Since the native image needs to call back into the host to connect to the user function, the user function needs to be told to bind to 0.0.0.0. It will depend on the user function as to how you do this, but here’s an example, run from a node user function:

HOST=0.0.0.0 node index.js

Now, run the docker image. If using Mac or Windows, you can run:

docker run --rm -e USER_FUNCTION_HOST=host.docker.internal -p 9000:9000 \
  cloudstateio/cloudstate-proxy-native-dev-mode:latest

If on Linux, there’s no automatic way to know what the hosts IP address is, so instead:

docker run --rm -e USER_FUNCTION_HOST=$(ip -4 addr show docker0 | grep -Po 'inet \K[\d.]+') \
  -p 9000:9000 cloudstateio/cloudstate-proxy-native-dev-mode:latest

Running the TCK against the native image

To run the TCK against the native image, start sbt with the config.resource property set to native-image.conf, eg:

GCP_AGENT_ENABLED=true sbt -Dconfig.resource=native-image.conf

Now after building the dev mode native image, you can run the integration tests:

dockerBuildNativeCore publishLocalPull
tck/it:test

Dealing with preemptible issues

By default, the agent build uses preemptible instances, which are about 5 times cheaper than on demand instances. The downside of this, sometimes, the instances will be terminated unexpectedly. To avoid this, it’s recommended that you set your default compute zone to one that is in lower demand. For example, in a given region, zone a is typically in highest demand, so zone b or c is often a better choice. Also, some regions have high demand than others, us-east1 for example is probably a bad choice. Be aware that by default, N2 instances are used, and these are not available in every zone. The machine type can be changed using the GCP_MACHINE_TYPE environment variable.

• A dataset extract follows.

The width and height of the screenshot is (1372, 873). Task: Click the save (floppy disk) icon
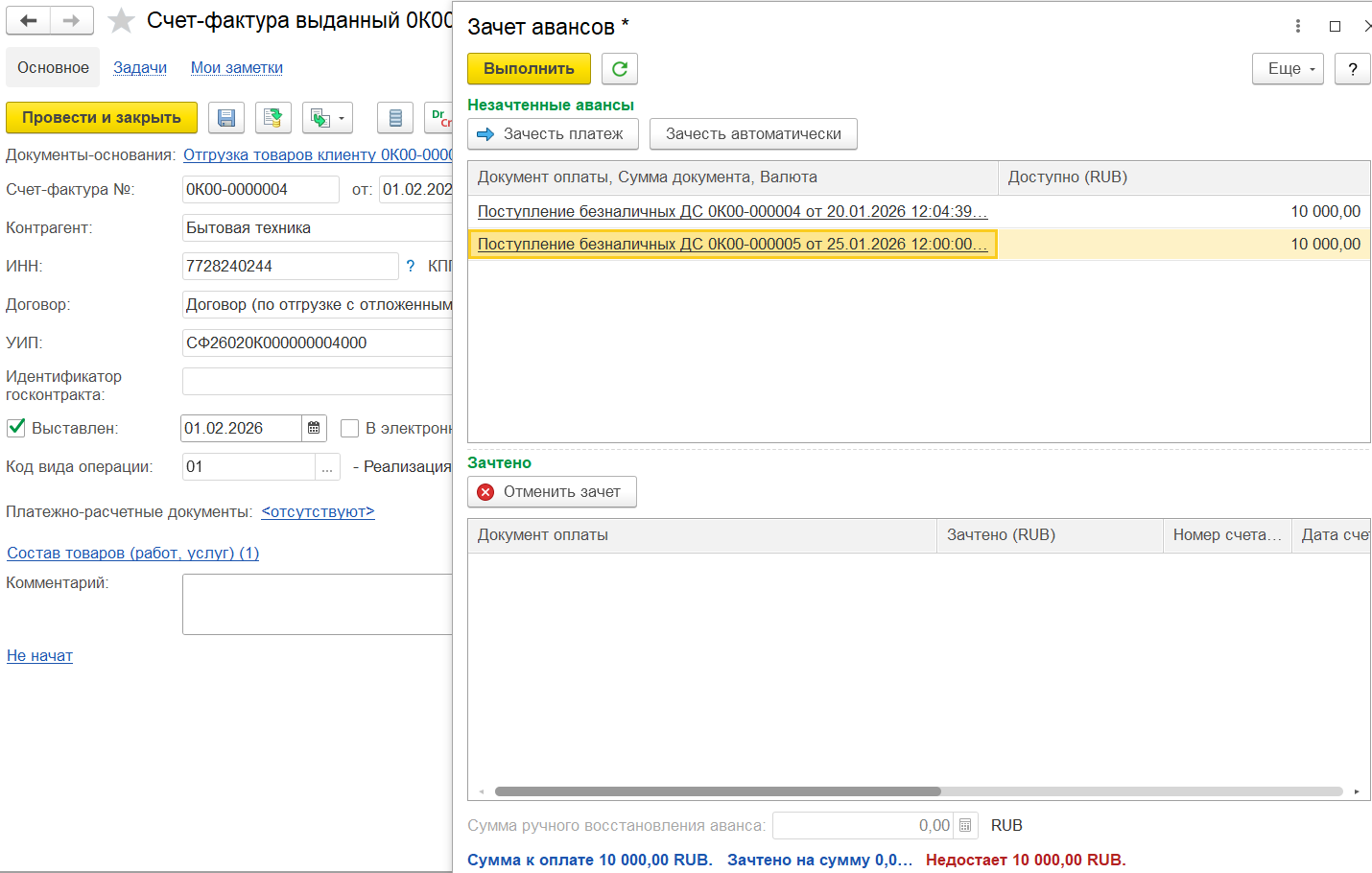[x=226, y=118]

If you still have issues with instances being terminated, you can switch to on demand instances by setting the GCP_PREEMPTIBLE environment variable to false.

When dealing with preemptible instances, there are a few commands that can be run to help. gcpAgentStatus will tell you the status of the agent. If Terminated, this indicates that the instance has been preemptively terminated. When this has happened, run gcpAgentReset, this will restart the agent and port forwarding if necessary. The agent can be manually managed using gcpAgentStart, gcpAgentStop and gcpAgentPortForward.